A cet égard, et si Mme [Y], collaboratrice de Mme [O] jusqu’à la fin de l’année 2017, décrit dans une attestation rédigée en octobre 2019 une ambiance de travail dégradée à compter du début de l’année 2017, et tout particulièrement après le retour de congé maternité de Mme [P], celle-ci ne communiquant que pour leur faire des réflexions ou leur demander ce qu’elles faisaient de leurs journées, et ce, alors qu’elles avaient une charge de travail importante qui avait été remarquée par le commissaire aux comptes qui les avaient félicitées, il doit être constaté que ces propos, qui mettent également en cause l’attitude des autres collègues qui ne lui disaient plus bonjour durant son préavis et celle de M. [P], nullement attentif à leurs conditions de travail et à leur charge de travail, est contredite par le mail qu’elle a transmis à ce dernier le 23 février 2018, soit deux mois après la fin de son contrat, pour proposer son intervention au sein de l’entreprise en qualité de prestataire extérieur et ce, alors qu’elle atteste que ces conditions de travail déplorables avaient nécessité qu’elle soit placée en arrêt-maladie les dernières semaines malgré le soutien de Mme [O].

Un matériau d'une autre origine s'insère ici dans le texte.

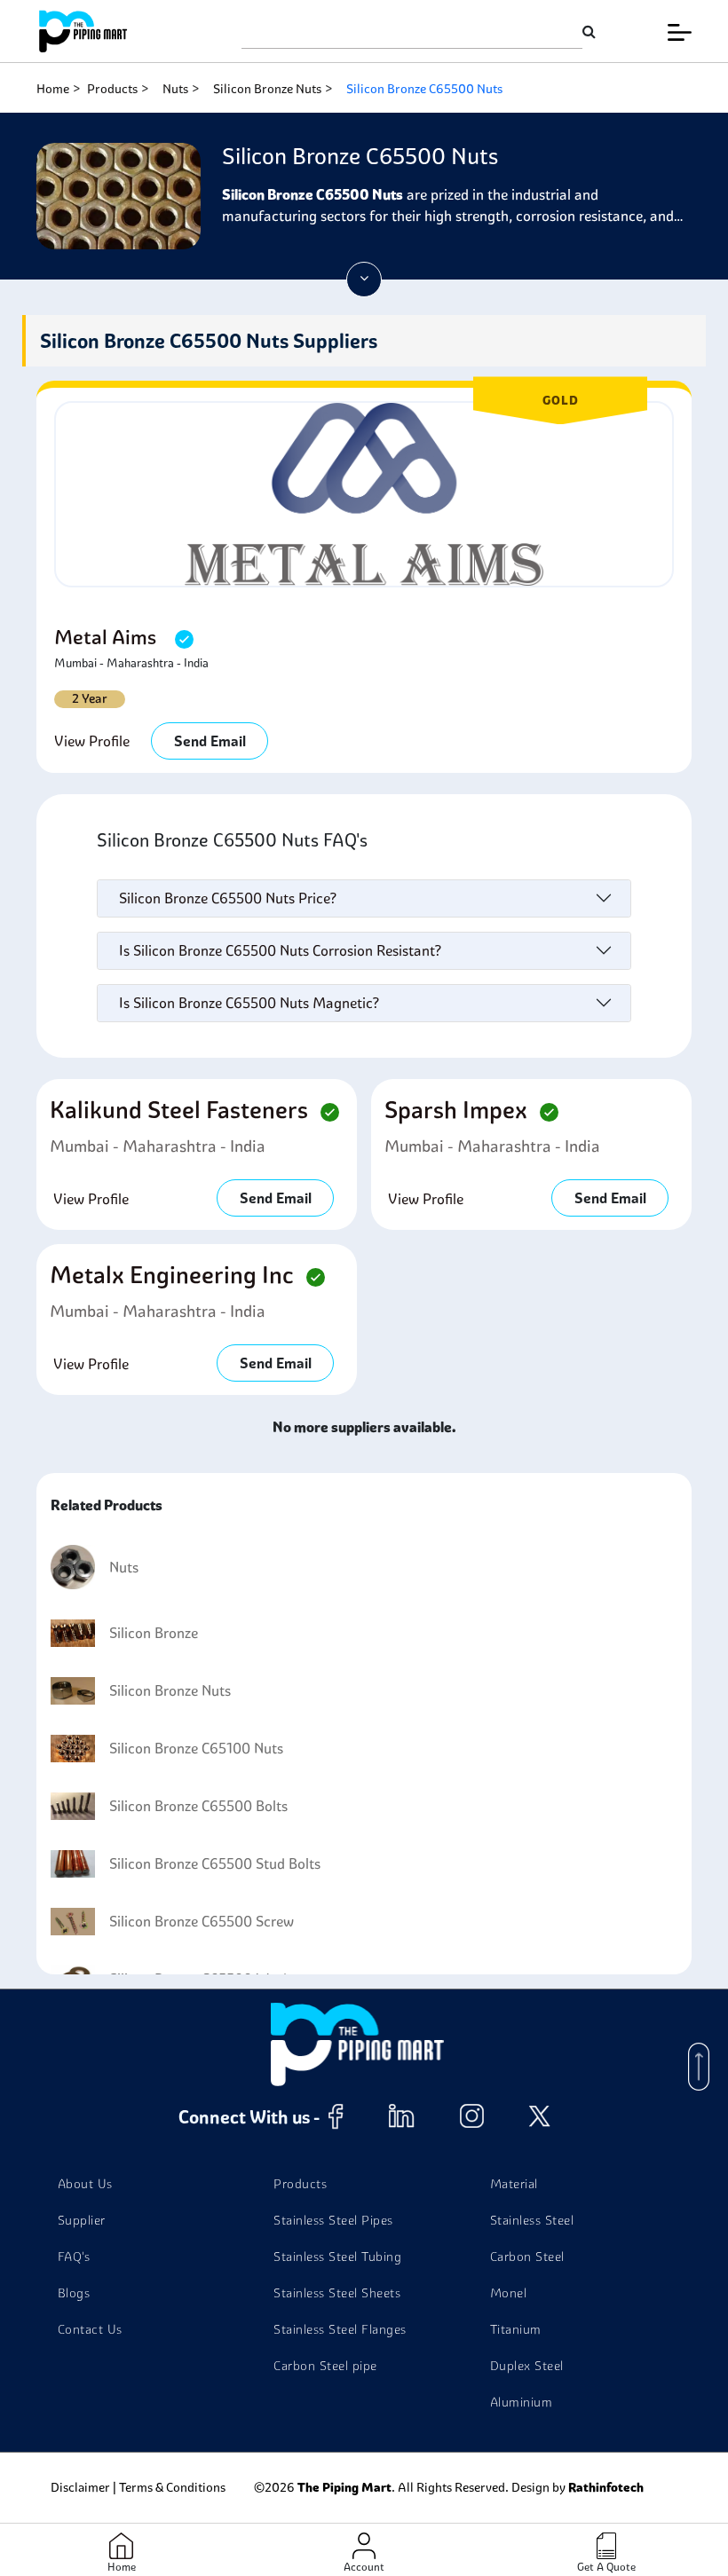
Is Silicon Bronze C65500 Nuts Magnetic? (249, 1003)
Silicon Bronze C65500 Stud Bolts (214, 1863)
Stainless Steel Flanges (340, 2329)
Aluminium (521, 2402)
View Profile (92, 741)
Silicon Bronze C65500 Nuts (424, 89)
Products (112, 89)
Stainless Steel (532, 2220)
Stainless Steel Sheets (336, 2293)
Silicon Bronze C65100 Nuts (196, 1748)
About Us (85, 2184)
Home (52, 89)
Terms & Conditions (172, 2487)
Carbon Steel (527, 2257)
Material (514, 2184)
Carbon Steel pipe (325, 2366)
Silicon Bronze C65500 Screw (201, 1921)
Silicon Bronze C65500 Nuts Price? (227, 898)
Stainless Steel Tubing (337, 2257)
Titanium (516, 2329)
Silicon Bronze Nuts (267, 89)
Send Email (210, 741)
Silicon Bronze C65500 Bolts (198, 1806)
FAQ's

Par ailleurs, si Mme [O] produit un mail qui corrobore le fait qu’il lui a été demandé de ne pas jeter ses poubelles avant vérification par le gérant, il résulte cependant des attestations de Mmes [C] et [H] que ce contrôle a en réalité fait suite à un épisode lors duquel elles ont été surprises de voir Mme [O] effectuer du tri dans les documents de la société à l’été 2018 et en détruire ou en remplir des sacs poubelle.

Si les faits ainsi établis et non prescrits à l’égard de Mme [O] justifiaient la mise en oeuvre d’une procédure de licenciement au regard du climat délétère qu’elle faisait ainsi peser sur ses collaboratrices, il ne peut cependant être considéré qu’ils empêchaient la poursuite immédiate du contrat de travail et il convient en conséquence de dire que son licenciement ne repose pas sur une faute grave mais sur une cause réelle et sérieuse.

Dès lors, il y a lieu de débouter Mme [O] de sa demande de dommages et intérêts pour licenciement sans cause réelle et sérieuse mais de confirmer le jugement, comme demandé par Mme [O], sur le montant des sommes que la société Finexvet a été condamnée à lui payer au titre des indemnités compensatrice de préavis, congés payés afférents, rappel de salaire sur mise à pied conservatoire, congés payés afférents et indemnité de licenciement.

Sur le licenciement par la société Vétapharma

Mme [O] a été licenciée le 24 décembre dans les termes suivants :

‘(…) Nous avons découvert que vous avez accédé, sans autorisation, aux messageries internet de salariées de l’entreprise, dont Mme [I] [P]. Ceci est non seulement un grave manquement à votre obligation de loyauté mais également une infraction de violation du secret des correspondances, pénalement sanctionnée.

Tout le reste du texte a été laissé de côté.